1. Marketing foreign languages: maturity or austerity?

One thing about this year’s show cannot be denied. The 2012 edition was bigger and a lot of last year’s exhibitors didn’t show up this time. In English as a Foreign Language, this was felt quite strongly, but most other branches and areas were shrunk as well.
This could be a reflection of a hard year for education and multilingualism in the UK. But maybe it’s a sign that the market is actually reaching maturity – and that the people who are seen on the Language Show are there with an agenda and a clear goal.

2. Most popular foreign languages are a self-fulfilling prophecy

The big players in British language learning have all been well represented. French, Spanish, Chinese, German – you could pick and choose, and the stands were pretty impressive.
But what about those undiscovered languages? What about something that would really make a difference? Those were, for the most part, missing.
It’s important because of one simple mechanism, which may end up pushing the less-promoted languages into the margins. In a market economy, big money and government support means a lot for language learning. But some other movement and force is needed behind the “long tail” languages, if they are to remain viable.

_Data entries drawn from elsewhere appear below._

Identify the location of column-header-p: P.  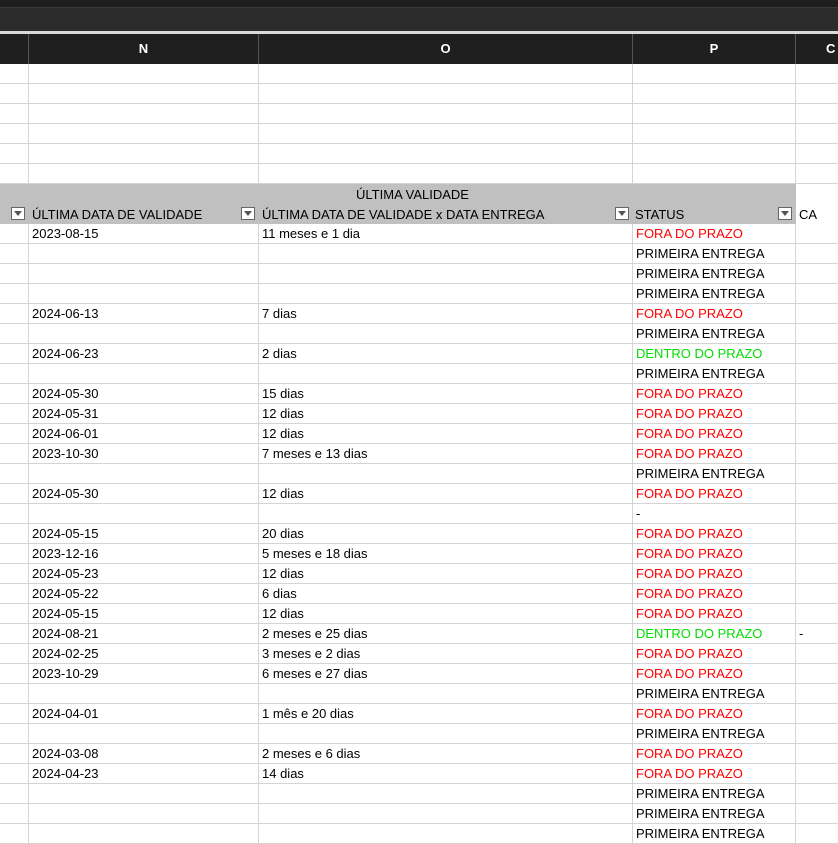
(714, 49).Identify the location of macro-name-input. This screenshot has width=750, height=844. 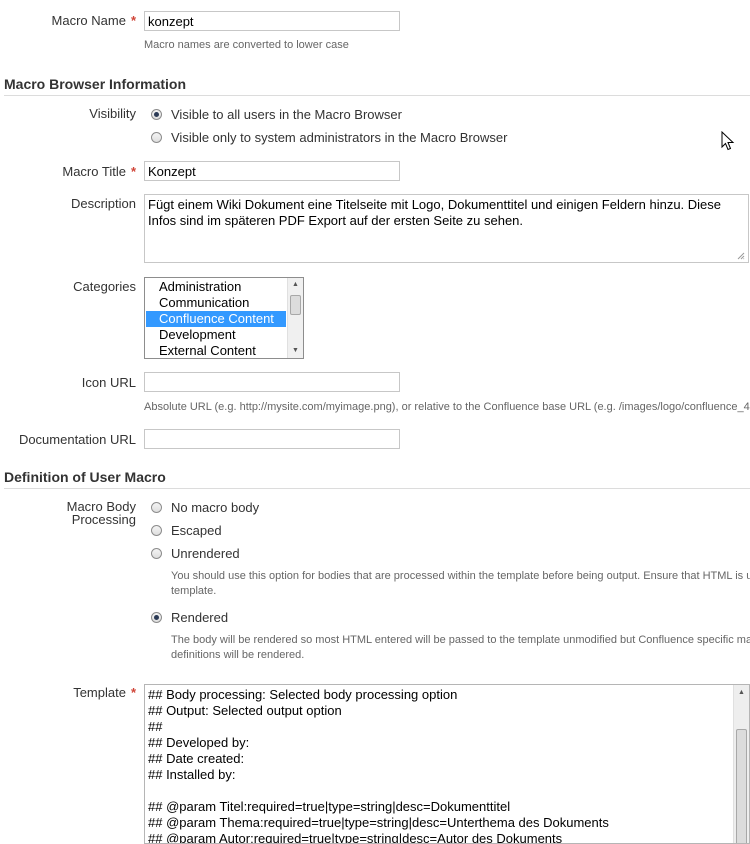
(272, 21).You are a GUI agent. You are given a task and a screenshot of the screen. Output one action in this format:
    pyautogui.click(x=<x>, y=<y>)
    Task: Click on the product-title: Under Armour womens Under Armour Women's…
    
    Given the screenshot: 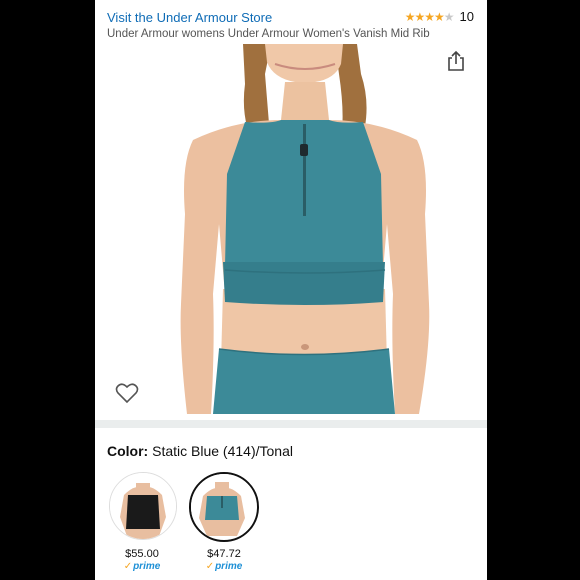 What is the action you would take?
    pyautogui.click(x=268, y=34)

3. Follow up and connect for more language learning chances

This year I had the luxury of not having to work at an exhibitors’ stand. This meant I could walk around, ask questions, sign up for competitions and mailing lists, and connect more.
Which, for a polyglot, is a key skill and can lead to finding new languages to learn – or new ways to learn the ones you’re focusing on.
My final suggestion, then: don’t worry about hard times and being “marketed at.” Go and visit every language show in your area. And make the most of it – true guerrilla language learner style!